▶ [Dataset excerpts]
========
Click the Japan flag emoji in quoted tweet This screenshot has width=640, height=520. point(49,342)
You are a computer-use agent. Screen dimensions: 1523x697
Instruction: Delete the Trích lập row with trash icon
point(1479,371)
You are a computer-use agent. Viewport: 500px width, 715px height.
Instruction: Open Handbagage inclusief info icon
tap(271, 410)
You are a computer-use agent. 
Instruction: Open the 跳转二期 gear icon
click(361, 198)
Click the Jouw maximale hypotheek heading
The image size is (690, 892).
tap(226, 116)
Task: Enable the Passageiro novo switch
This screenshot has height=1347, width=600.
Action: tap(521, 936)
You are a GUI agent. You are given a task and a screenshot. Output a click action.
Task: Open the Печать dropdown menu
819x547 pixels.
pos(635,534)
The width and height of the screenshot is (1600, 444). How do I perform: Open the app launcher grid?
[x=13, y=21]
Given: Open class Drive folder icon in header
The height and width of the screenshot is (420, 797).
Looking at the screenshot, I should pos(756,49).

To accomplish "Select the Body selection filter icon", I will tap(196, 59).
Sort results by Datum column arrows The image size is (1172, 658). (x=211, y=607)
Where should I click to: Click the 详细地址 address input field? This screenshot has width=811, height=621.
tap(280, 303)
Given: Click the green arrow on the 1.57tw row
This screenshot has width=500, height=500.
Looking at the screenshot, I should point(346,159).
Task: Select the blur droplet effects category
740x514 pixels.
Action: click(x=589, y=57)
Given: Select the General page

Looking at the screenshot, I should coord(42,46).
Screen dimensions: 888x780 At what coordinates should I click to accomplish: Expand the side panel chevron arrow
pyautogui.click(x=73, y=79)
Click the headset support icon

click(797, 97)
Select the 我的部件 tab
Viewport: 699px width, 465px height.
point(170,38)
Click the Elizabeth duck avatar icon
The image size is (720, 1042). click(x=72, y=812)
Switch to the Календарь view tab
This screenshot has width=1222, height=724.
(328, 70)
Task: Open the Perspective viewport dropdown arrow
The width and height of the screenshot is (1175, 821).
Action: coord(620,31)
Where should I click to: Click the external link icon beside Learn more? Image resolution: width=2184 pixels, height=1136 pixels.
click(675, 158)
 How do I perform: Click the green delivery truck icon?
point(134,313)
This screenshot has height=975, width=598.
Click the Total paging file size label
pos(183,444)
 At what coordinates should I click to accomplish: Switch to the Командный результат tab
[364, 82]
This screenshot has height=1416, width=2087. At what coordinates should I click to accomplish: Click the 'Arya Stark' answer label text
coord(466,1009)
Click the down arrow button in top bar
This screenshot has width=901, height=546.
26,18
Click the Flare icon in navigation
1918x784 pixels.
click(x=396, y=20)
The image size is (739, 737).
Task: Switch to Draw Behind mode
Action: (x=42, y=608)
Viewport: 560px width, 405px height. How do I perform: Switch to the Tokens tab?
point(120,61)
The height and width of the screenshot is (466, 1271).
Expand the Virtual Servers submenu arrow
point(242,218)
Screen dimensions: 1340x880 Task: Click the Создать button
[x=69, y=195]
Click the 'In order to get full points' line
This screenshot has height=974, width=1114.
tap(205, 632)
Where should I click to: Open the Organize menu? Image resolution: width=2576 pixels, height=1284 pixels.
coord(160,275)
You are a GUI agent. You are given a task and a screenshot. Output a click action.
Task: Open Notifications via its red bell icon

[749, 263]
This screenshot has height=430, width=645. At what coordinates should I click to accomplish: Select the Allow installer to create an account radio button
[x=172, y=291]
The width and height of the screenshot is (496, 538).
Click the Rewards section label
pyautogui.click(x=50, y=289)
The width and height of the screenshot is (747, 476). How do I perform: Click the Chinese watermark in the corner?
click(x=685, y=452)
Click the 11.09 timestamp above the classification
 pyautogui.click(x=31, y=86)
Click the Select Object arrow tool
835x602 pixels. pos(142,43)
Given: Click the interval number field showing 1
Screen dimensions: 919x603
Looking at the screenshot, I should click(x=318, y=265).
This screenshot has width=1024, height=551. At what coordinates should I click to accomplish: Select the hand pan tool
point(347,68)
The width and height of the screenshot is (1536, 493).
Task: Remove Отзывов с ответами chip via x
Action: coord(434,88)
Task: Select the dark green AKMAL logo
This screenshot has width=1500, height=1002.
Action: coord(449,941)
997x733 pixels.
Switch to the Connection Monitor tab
========
Above are the entries; count how many of their lines contain the word "computer" and give only that number.

3